This award is funded under the American Recovery and Reinvestment Act of 2009 (Public Law 111-5).
Malicious software is one of the most pressing security problems on the Internet. The main reason for the apparent failure of current defense approaches is that malware detection techniques are too specific. This is most obvious with virus scanners, which rely on signatures that are specific to individual malware instances. However, also behavioral detection techniques typically target only specific features of malicious code. Examples include the scanning behavior of worms and the command and control channels of bots. Unfortunately, such techniques become obsolete when malware evolves and the targeted feature disappears.
In this project, we develop a novel malware defense system that overcomes the shortcomings of current approaches. To this end, we investigate techniques that specify and model program behavior at a level of abstraction that captures general properties and features that are fundamental to the execution of programs. In addition, we develop a stealth and comprehensive analysis environment that automatically extracts the characteristics of novel malware strains when they appear, expressing these characteristics in terms of the general, behavioral properties.
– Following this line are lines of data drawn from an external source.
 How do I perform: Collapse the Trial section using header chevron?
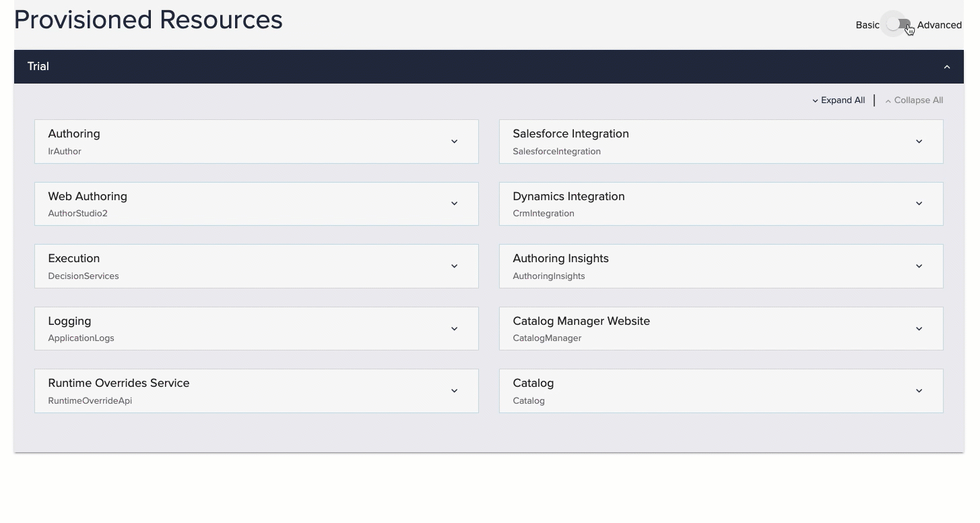tap(946, 67)
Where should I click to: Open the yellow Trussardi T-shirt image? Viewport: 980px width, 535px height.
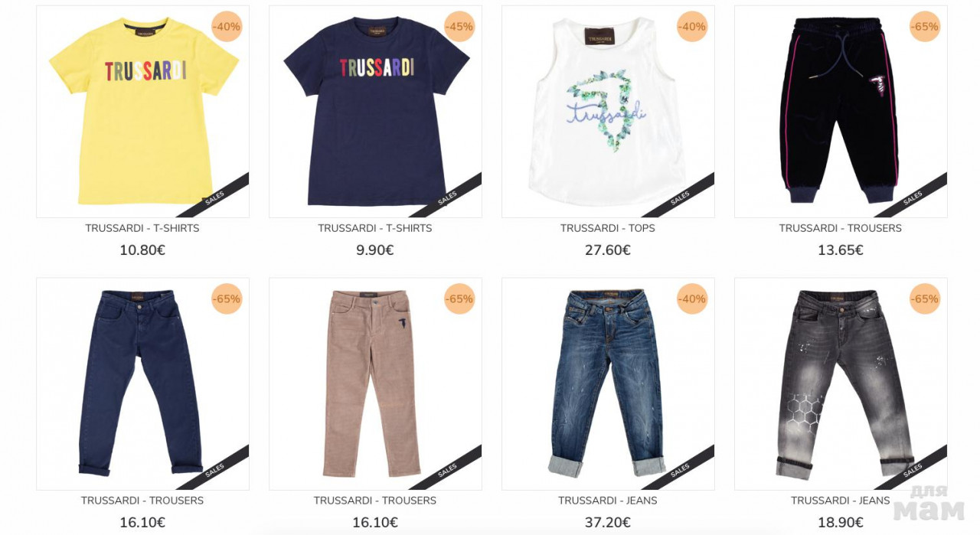click(142, 112)
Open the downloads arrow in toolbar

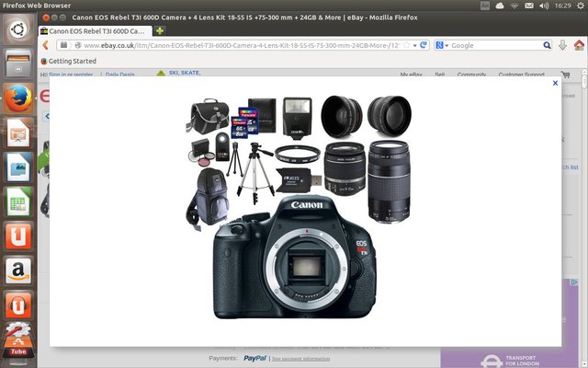tap(561, 45)
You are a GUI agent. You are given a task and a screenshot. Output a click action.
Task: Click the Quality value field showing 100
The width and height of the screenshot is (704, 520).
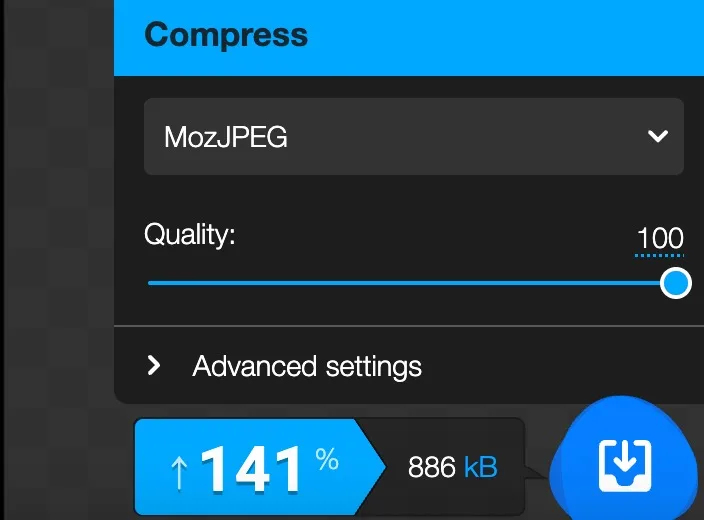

These characteristics are then automatically translated into efficient detection models. This allows our system to quickly react to and eliminate novel malware variants.
The research on novel techniques to eliminate malware presents rich opportunities for industrial and societal impact, and will have broad impact though education and outreach. We will introduce a new course on malware analysis at UC Santa Barbara, perform outreach activities through a newly established diversity center, and cooperate with well-known players in the anti-malware industry.